Which means they don’t need a 3-4x ROAS on their campaigns in order to survive.
They are more than willing to do a 0.2x ROAS, lose money, acquire the customer and wait for 6-12 months for that money to be recouped.
Are you…ready for that?
Can your business economics afford that?
99% of businesses and SMBs cannot.
That is why most of them do not survive.
That is why most of them will never see the next stage of growth.
So how do you combat that?
You’d have to find more efficient ways to extract more LTV from your customers over a long period of time in order to stay profitable.
Email and retention based marketing strategies are the only way to extract more value from your customers, and you don’t even have to pay ad spend to get in front of the customer, unlike retargeting ads.
When done well and consistently, email as a marketing channel can generate you an additional 30-50% of your entire store revenue.
Imagine doing $1m per month and $300k of that amount is generated purely with email marketing alone.
Once again — keep in mind there is no ad spend here.
You build a solid and long term relationship with your customers here and you do it profitably.
The online businesses that will now survive are the ones who only do frontend acquisition, they only care about the 1st sale and 1st transaction, but they fail to realise the 1st purchase is only the start of the relationship, the real money is made on the backend.
Now you understand why emails are so important.
Lastly, email is the ONLY channel where you truly own the customer and the asset.
If you do a business like amazon FBA, you don’t own the customer. You’re building Amazon’s business. Because you don’t own the customer list.
But if you run your own eCom store, you own the relationship with the customer 100%. You have their contact information, and it’s in your email.
If you run FB, FB can shut down your ad account. If you have a youtube channel, google can ban you whenever they like.
When you have an email list, this is something you own outright – 100%. It’s yours and nobody can ‘shut you down’. The CHANNEL and relationship to the customer is completely YOURS.
The email list is the ONLY asset that you truly own as a business owner.
If, at any point in time you were thinking about selling your company to an external investor, the investor is going to price and VALUE your business based on the size and health of your email list.

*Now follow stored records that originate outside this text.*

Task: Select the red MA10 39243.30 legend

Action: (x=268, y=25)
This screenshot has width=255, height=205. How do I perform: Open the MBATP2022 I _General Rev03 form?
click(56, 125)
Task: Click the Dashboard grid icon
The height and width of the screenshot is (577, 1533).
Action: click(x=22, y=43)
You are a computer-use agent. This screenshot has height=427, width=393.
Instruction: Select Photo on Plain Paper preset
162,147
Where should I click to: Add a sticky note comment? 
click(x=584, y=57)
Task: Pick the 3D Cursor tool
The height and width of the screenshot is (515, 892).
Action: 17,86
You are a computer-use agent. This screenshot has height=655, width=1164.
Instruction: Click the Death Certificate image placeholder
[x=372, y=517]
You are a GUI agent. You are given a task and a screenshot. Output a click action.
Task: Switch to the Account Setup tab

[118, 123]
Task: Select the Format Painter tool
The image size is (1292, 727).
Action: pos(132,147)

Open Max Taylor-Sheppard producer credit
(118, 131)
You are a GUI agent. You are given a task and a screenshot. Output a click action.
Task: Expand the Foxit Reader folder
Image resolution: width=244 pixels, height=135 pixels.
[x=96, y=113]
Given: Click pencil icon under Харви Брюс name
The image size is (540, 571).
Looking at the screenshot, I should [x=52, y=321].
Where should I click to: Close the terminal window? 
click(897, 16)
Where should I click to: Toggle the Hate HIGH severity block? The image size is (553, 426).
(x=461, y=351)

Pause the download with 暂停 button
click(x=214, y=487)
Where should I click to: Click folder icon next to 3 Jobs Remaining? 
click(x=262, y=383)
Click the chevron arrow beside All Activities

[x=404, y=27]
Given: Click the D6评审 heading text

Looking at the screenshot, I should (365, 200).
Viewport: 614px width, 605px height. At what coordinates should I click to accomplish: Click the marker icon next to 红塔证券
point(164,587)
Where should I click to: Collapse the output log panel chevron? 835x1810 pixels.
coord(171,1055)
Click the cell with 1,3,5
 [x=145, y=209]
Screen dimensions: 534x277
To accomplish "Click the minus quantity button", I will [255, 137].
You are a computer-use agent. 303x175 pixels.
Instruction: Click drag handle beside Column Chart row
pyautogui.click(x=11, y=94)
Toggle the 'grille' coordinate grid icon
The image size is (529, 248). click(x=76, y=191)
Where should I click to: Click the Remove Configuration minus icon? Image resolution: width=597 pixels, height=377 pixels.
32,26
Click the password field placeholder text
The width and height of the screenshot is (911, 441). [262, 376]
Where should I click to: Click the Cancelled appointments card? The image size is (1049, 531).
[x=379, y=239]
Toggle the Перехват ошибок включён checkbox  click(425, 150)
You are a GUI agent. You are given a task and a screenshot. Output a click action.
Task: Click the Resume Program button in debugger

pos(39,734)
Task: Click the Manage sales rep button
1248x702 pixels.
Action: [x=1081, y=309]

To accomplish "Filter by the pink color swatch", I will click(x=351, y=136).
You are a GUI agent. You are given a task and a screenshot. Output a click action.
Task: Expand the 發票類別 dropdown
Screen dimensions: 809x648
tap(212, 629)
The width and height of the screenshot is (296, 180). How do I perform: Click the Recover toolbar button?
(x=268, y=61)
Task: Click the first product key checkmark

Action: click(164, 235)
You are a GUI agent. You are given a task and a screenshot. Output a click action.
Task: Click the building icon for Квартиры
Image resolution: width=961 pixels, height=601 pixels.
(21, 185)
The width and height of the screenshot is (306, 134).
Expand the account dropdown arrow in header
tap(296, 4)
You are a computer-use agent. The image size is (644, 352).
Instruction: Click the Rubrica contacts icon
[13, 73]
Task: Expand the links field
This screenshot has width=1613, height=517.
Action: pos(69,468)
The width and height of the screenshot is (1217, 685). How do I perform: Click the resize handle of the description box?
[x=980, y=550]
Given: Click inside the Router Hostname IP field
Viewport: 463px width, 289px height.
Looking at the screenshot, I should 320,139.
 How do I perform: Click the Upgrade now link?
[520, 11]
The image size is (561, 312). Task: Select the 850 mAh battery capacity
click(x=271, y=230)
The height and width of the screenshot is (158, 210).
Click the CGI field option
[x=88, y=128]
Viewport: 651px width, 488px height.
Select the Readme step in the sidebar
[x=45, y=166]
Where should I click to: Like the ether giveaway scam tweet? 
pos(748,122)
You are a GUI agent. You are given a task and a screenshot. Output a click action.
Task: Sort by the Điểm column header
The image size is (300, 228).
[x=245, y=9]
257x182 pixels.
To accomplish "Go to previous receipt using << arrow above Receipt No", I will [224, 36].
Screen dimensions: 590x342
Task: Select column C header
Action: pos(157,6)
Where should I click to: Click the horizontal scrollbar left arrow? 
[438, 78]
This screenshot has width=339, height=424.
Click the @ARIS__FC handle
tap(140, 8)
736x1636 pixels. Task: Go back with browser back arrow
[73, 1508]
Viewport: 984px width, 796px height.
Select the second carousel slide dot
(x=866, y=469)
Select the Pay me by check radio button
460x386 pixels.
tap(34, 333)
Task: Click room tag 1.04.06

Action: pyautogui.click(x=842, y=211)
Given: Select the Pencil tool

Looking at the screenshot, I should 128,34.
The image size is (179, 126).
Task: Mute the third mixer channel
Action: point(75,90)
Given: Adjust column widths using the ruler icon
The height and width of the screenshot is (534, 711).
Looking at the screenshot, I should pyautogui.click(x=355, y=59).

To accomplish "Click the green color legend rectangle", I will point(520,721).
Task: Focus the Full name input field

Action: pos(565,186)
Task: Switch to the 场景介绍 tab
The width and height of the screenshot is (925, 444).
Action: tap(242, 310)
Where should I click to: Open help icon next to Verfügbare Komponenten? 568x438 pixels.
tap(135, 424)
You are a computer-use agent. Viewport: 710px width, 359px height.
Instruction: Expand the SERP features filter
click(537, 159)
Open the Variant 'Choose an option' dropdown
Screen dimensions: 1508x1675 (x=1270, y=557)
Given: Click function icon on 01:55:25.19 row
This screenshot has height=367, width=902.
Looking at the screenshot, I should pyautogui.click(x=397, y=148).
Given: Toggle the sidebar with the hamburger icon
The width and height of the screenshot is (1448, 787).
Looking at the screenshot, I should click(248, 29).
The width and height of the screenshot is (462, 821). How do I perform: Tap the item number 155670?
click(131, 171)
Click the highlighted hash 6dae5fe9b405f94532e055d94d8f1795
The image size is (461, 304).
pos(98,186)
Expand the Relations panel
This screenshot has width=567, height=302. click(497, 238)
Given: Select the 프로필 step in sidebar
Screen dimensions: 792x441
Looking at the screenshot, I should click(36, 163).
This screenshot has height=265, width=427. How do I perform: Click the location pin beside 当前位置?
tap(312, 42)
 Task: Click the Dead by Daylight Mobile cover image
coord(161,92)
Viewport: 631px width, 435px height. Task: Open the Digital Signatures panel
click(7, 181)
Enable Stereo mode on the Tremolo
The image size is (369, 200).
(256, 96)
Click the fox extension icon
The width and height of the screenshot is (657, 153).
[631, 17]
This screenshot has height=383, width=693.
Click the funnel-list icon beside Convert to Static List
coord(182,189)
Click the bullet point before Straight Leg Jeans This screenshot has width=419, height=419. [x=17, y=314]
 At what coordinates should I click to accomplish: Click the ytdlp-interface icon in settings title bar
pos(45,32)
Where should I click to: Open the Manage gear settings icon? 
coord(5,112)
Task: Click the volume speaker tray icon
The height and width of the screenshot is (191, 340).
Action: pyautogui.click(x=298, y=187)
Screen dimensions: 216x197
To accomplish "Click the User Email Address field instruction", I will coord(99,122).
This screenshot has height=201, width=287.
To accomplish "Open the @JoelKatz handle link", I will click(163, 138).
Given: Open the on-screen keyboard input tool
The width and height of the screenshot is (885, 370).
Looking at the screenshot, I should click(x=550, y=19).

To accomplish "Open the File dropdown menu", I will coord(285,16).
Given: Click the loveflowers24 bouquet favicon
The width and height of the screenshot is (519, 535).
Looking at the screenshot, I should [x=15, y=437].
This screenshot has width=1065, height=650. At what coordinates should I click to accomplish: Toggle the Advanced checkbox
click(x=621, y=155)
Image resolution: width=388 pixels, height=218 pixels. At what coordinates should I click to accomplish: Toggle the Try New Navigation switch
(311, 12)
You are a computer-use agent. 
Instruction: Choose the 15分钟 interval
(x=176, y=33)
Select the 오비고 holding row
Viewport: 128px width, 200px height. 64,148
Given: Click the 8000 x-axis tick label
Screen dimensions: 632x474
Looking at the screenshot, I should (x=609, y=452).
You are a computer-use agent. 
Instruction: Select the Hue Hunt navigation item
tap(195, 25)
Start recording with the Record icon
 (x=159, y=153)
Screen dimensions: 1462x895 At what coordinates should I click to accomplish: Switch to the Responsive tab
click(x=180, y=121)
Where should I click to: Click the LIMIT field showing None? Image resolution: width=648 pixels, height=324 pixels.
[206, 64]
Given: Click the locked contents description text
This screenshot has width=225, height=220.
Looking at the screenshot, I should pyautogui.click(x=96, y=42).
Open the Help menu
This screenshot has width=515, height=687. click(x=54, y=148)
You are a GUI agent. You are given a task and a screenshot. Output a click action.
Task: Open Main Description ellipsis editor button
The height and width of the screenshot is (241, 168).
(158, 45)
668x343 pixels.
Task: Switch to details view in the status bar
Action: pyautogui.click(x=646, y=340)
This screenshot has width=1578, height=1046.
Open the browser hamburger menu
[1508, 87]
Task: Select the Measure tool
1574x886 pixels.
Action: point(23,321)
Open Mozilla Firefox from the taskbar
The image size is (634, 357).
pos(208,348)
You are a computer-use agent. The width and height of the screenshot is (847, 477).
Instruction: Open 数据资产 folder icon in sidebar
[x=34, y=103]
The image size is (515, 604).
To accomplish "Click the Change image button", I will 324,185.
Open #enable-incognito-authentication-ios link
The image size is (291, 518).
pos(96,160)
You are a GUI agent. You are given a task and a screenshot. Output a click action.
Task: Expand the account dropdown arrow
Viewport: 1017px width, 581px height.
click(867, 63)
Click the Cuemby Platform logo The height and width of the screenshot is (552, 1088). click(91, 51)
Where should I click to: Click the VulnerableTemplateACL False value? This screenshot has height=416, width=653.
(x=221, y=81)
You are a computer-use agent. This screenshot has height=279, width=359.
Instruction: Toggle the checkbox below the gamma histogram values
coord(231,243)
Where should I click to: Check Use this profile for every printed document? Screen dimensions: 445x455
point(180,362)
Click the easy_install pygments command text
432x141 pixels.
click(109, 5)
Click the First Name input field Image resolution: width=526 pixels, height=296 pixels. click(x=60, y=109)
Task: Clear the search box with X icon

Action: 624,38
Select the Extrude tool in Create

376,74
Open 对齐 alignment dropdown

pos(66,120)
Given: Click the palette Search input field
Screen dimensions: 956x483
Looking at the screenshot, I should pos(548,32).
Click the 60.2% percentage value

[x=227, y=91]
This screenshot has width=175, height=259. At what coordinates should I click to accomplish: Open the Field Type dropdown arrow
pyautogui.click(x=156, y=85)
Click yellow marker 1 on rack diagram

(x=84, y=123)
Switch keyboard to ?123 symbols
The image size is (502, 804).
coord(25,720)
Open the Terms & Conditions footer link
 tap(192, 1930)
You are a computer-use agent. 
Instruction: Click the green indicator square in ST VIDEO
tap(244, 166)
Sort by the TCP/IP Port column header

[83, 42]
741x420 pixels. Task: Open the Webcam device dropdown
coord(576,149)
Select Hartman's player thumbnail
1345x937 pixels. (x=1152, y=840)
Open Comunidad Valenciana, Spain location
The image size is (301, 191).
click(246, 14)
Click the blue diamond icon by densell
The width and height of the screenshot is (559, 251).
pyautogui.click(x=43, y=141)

Why do so many companies like Twitter, worth a multi-billion valuation, when their net profit stinks?
Because they OWN the customer base.
They own the list.
When an investor buys your company, they want to see how much $ can be generated from the email list.
They want to see a healthy, engaged list of prospects ready and excited to buy your products.
And a healthy email list with good open and engaged rates producing revenue will increase your valuation multiple as well.
A $6m valuation looks very different from a $9m valuation if the difference is the quality of your email list.
Take care of email marketing — it’s the backbone of your business.